Problem 1: The probabilistic method

Consider an undirected graph $G=(V,E)$ with $n=|V|$. An all pairs multi-flow in $G$ is way of sending one unit of flow between every pair of vertices.

More precisely: For every pair $u,v \in V$, let $\mathcal{P}_{uv}$ denote the collection of undirected, simple $u$-$v$ paths in $G$. Let $\mathcal{P} = \bigcup_{u,v \in V} \mathcal{P}_{uv}$. An all-pairs multi-flow is a mapping $\Lambda : \mathcal{P} \to [0,\infty)$ such that for every $u,v \in V$ with $u \neq v$,

$$\sum_{\gamma \in \mathcal{P}_{u,v}} \Lambda(\gamma) = 1\,.$$

The flow is integral if for every $u,v \in V$ with $u \neq v$, it holds that $\Lambda(\gamma)=1$ for precisely one path $\gamma \in \mathcal{P}_{u,v}$.

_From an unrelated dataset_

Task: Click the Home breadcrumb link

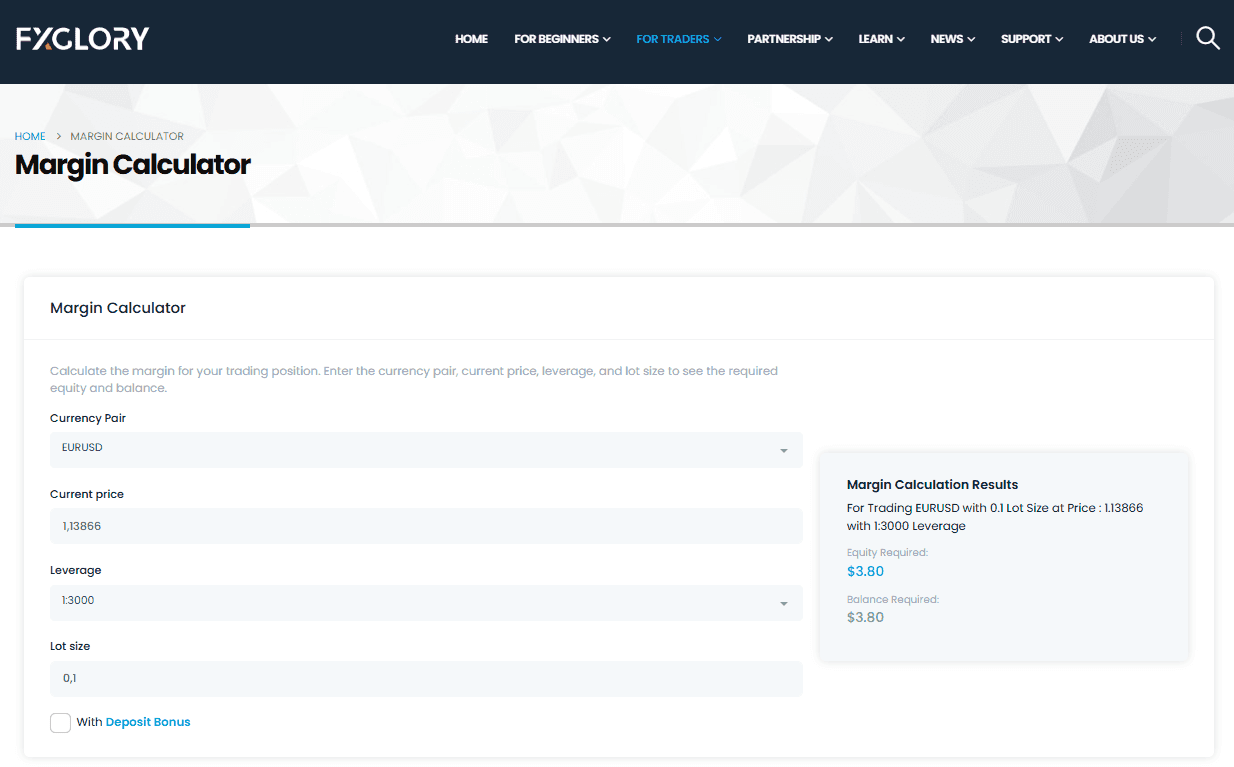Action: pyautogui.click(x=30, y=136)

For $v \in V$, define the amount of flow passing through vertex $v$ by:

$$\Lambda[v] = \sum_{\gamma \in \mathcal{P} : v \in \gamma} \Lambda(\gamma)\,.$$

Finally, define the energy of the flow $\Lambda$ as $\mathcal{E}(\Lambda) = \sum_{v \in V} \Lambda[v]^2\,.$

(a) Use the probabilistic method to show that given any all-pairs multi-flow $\Lambda$, there exists an integral all-pairs multi-flow $\Lambda'$ such that $\mathcal{E}(\Lambda') \leq \mathcal{E}(\Lambda) + n^3\,.$ You will need to use the fact that if $X$ and $Y$ are independent random variables, then $\mathbb{E}[XY]=\mathbb{E}[X]\cdot \mathbb{E}[Y]$.

(b) Use part (a) and the crossing number inequality (proved in Lecture 1) to show the following: There is a constant $c > 0$ such that if $G$ is a planar graph, then every all-pairs multi-flow $\Lambda$ in $G$ has

$$\mathcal{E}(\Lambda) \geq c n^4\,.$$

[Hint: You should relate an integral all-pairs multi-flow in $G$ to a drawing of the complete graph in the plane.]

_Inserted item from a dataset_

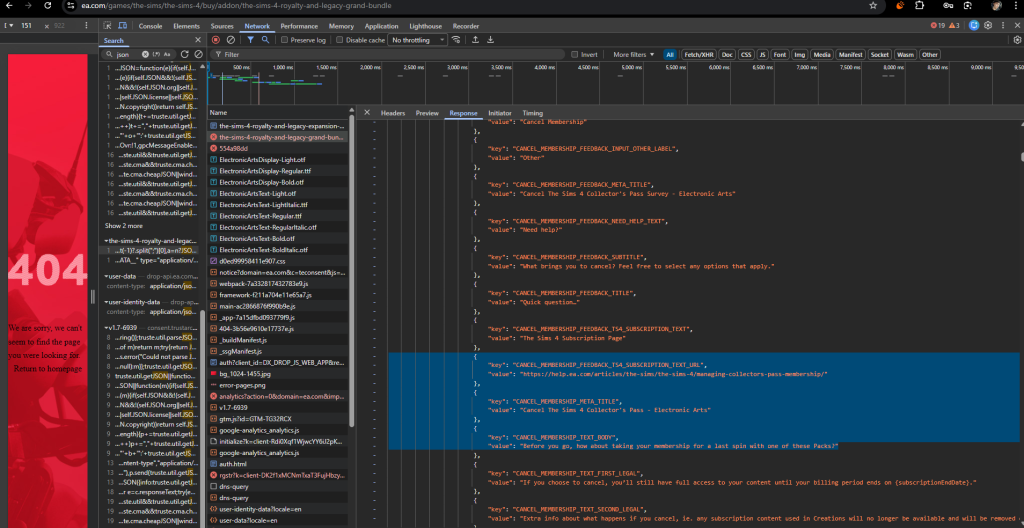
Task: Switch to the Console tab
Action: pos(150,26)
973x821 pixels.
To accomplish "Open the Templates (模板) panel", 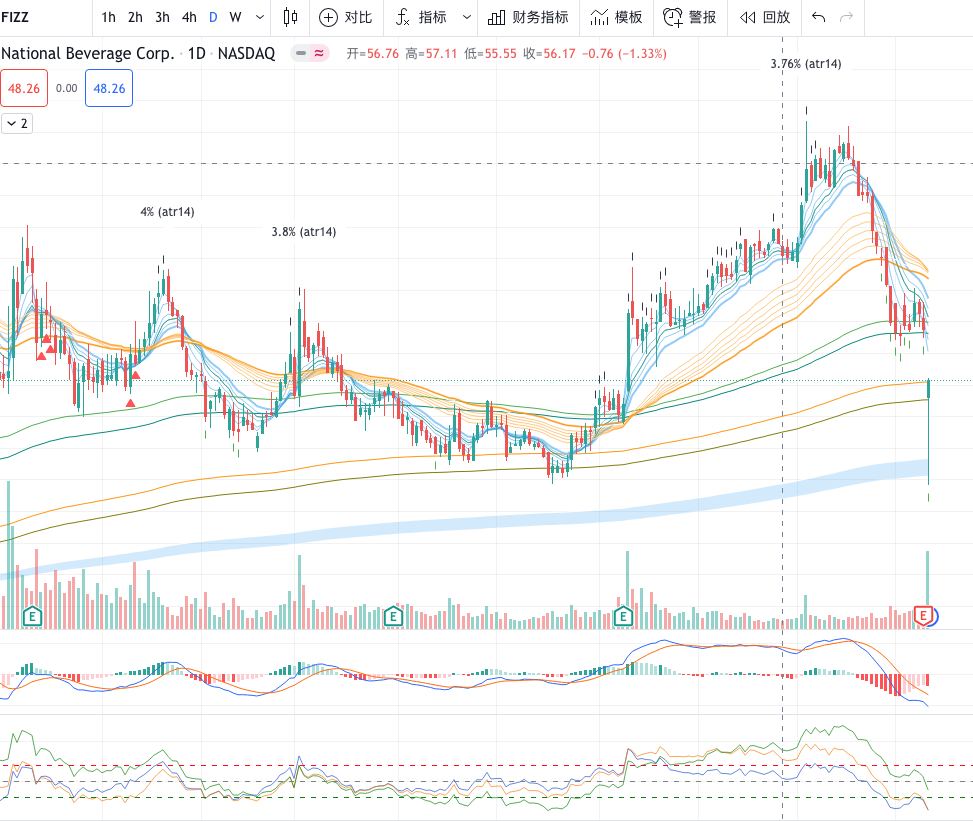I will point(616,17).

Problem 2: The second moment method

Consider the following simple model for a social network: There are $2n$ users in two groups $A$ and $B$ with $|A|=|B|=n$. For every distinct pair of users $i$ and $j$, the pair $\{i,j\}$ are friends independently with probability $p$ if they are in the same group, and probability $q$ if they are in different groups. A loner is a user $i$ that has no friends.

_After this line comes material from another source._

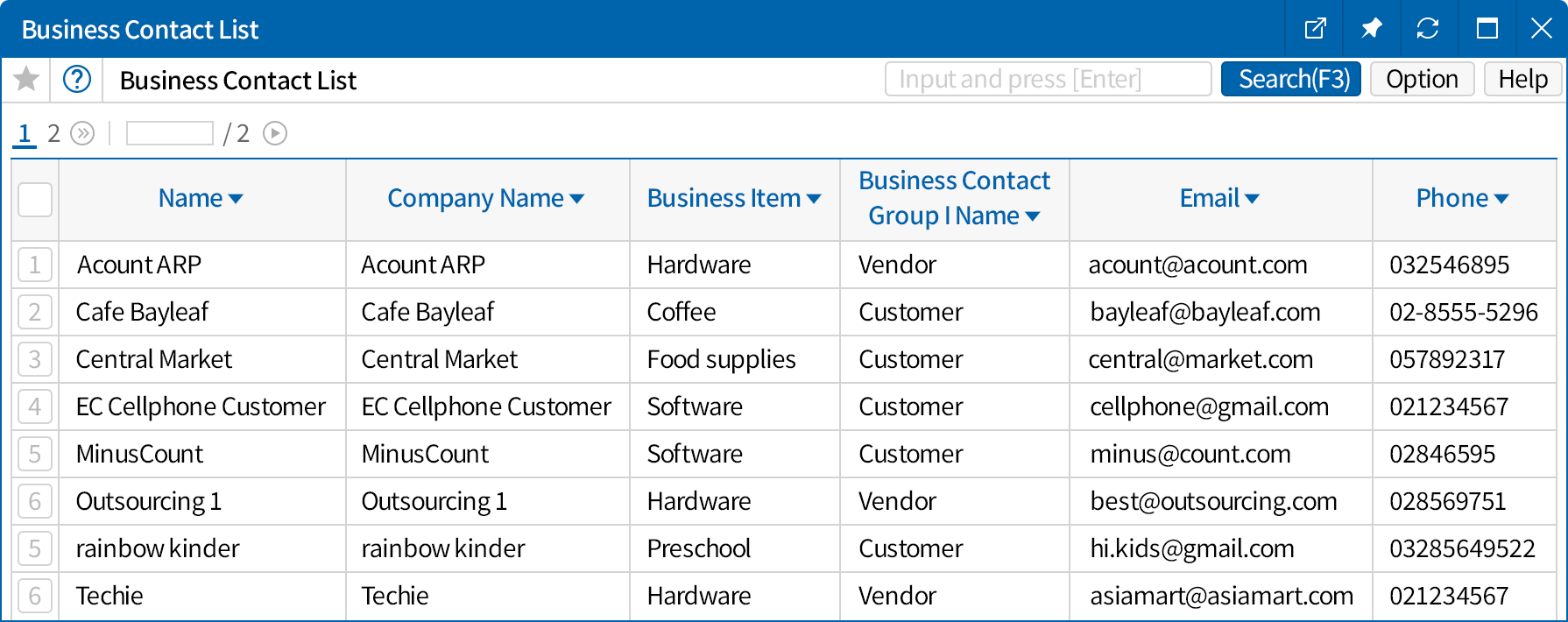Click the go-to-page play arrow icon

Let $\mathcal{L}$ denote the event that there exists a loner. Prove that if $p + q \gg \frac{\ln n}{n}$, then $\Pr[\mathcal{L}] \to 0$ and if $p+q \ll \frac{\ln n}{n}$, then $\Pr[\mathcal{L}] \to 1$.

[As in Lecture 2, the notation $f(n) \gg g(n)$ means that $\lim f(n)/g(n) = \infty$.]